Details of Embodiments of the Present Invention
[0038] Hereinafter, an optical module having an optical coupling
member according to an embodiment is described in detail with
reference to the drawings. The present invention is not limited to
these examples, and is indicated by the scope of claims, and
meanings equivalent to the scope of claims and all the
modifications within the scope are intended to be included. In each
drawing, the same or corresponding parts are assigned the same
symbols. Redundant description is omitted.
[0039] FIG. 1 is a perspective view of an optical module according
to one aspect of this embodiment. As shown in FIG. 1, the optical
module 1 comprises a circuit board 2, an optical coupling member 3,
an optical device 4, a plurality of (four in this embodiment)
optical fibers 5, a holding member 51, a hold member 52, and a
drive circuit 6. The circuit board 2 includes a principal surface
2a extending in an X-Y plane. The optical coupling member 3 and the
drive circuit 6 are mounted on the principal surface 2a. The
optical device 4 includes a light emitting device, such as a
vertical cavity surface emitting laser (VCSEL) chip, or a light
receiving device, such as a photodiode (PD), or a combination of
both the devices.
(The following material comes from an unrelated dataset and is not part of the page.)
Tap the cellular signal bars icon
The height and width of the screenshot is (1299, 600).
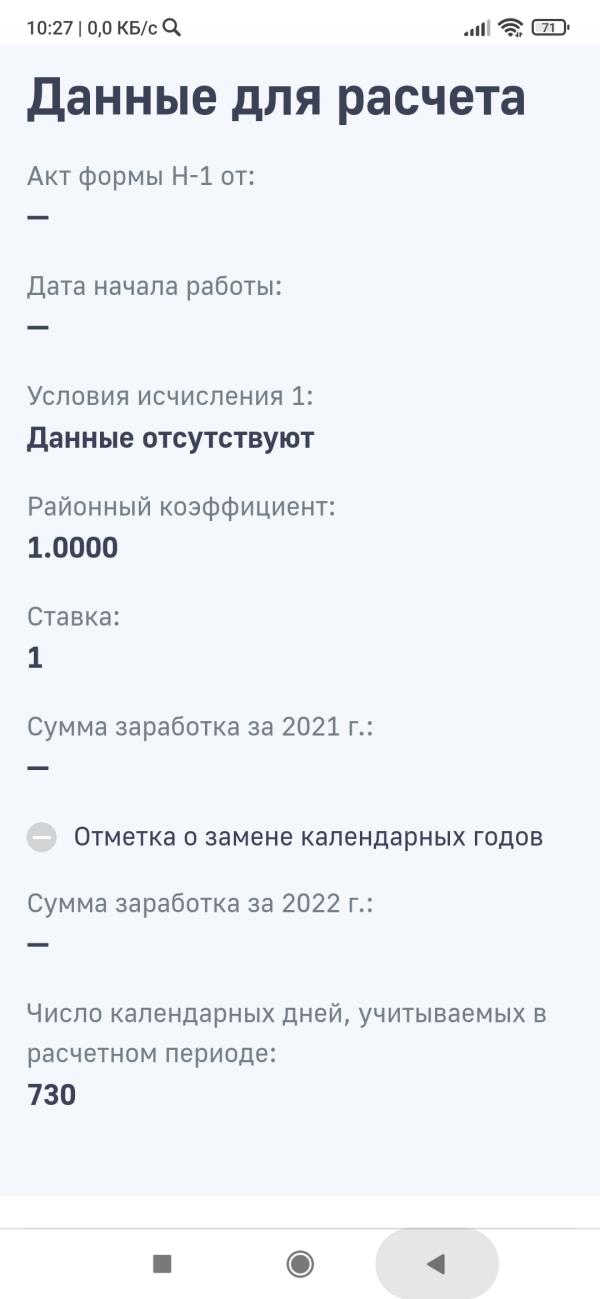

The optical device 4 is mounted at a substantial
center of one surface 3a of the optical coupling member 3. The
optical device 4 is electrically connected to the drive circuit 6
mounted on the circuit board 2, via a plurality of electrodes 31
(described later in detail) provided on the surfaces 3a and 3c of
the optical coupling member 3 and via a plurality of electrodes 61
provided on the principal surface 2a of the circuit board 2.
[0040] The optical fibers 5 are optically coupled to the optical
device 4 by the optical coupling member 3. The outer diameter of
the optical fiber 5 may be, for example, about 125 .mu.m, and is an
outer diameter substantially equivalent to (slightly smaller than)
the diameter of each of holes 33 (see FIG. 3) provided on a surface
3b opposite to the surface 3a of the optical coupling member 3. The
optical fibers 5 are held by the holding member 51. The holding
member 51 includes a holder 511, a pair of fasteners 512, and a
pair of protruded positioners 513. The plurality of optical fibers
5 are inserted into respective holes formed in the holder 511, and
are held by the holder 511.
[0041] FIG. 2 is a diagram showing a state where the optical fibers
5 shown in FIG. 1 are inserted into the optical coupling member 3.
As shown in FIG. 2, the holding member 51 is attached to the
optical coupling member 3 by the pair of fasteners 512. The pair of
positioners 513 are inserted into a pair of positioning holes 34
formed in the optical coupling member 3, so that the holding member
51 is positioned with respect to the optical coupling member 3. The
relative positions of the optical fibers 5 to the positioners 513
coincide with the relative positions of the holes 33 to the
positioning holes 34. That is, it is set such that when the pair of
positioners 513 are inserted into the pair of positioning holes 34,
the optical fibers 5 can be inserted into the respective holes 33.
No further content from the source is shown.